For instance, a VC may insist that any acquisition offer must be approved not just by common shareholders but also by a majority of preferred shareholders, ensuring their interests are safeguarded.

Protective Provisions

This concept is closely tied to voting. These are special rights that act as guardrails and prevent founders from taking major decisions that could materially impact investor value without consent. Examples include changes to the company's charter, altering the rights of preferred shares, or approving a new funding round at unfavorable terms. For investors, protective provisions function as insurance against being sidelined in decisions that directly affect returns.

Anti-dilution provisions

It's a standard clause designed to protect investors in the event of a down round. If the company raises capital at a lower valuation than before, early investors face dilution. To mitigate this, anti-dilution clauses adjust the conversion price of preferred shares, allowing investors to maintain more ownership than they otherwise would.

The most investor-friendly form is "full ratchet," though more common in India is "broad-based weighted average." It balances founder and investor interests. This clause can be the difference between an investor's stake being preserved or significantly eroded in tough times.

Right of First Refusal (ROFR)

ROFR is a mechanism that protects investors from unwanted dilution or changes in control. It gives existing investors the first chance to purchase shares if founders or other shareholders intend to sell. For investors, this right ensures they can maintain their stake and prevent potentially hostile parties from entering the cap table.

__GIVEN INFORMATION__
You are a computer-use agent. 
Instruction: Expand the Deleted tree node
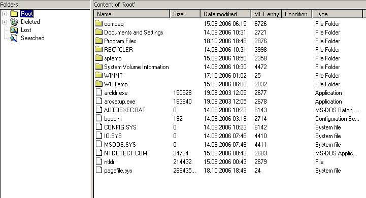[5, 22]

__WHAT YOU WILL DO__
Reproduce verbatim the part of the text on investor protections that opens with the words containing "For instance, a" and closes with "directly affect returns.".

__EXERCISE SOLUTION__
For instance, a VC may insist that any acquisition offer must be approved not just by common shareholders but also by a majority of preferred shareholders, ensuring their interests are safeguarded.

Protective Provisions

This concept is closely tied to voting. These are special rights that act as guardrails and prevent founders from taking major decisions that could materially impact investor value without consent. Examples include changes to the company's charter, altering the rights of preferred shares, or approving a new funding round at unfavorable terms. For investors, protective provisions function as insurance against being sidelined in decisions that directly affect returns.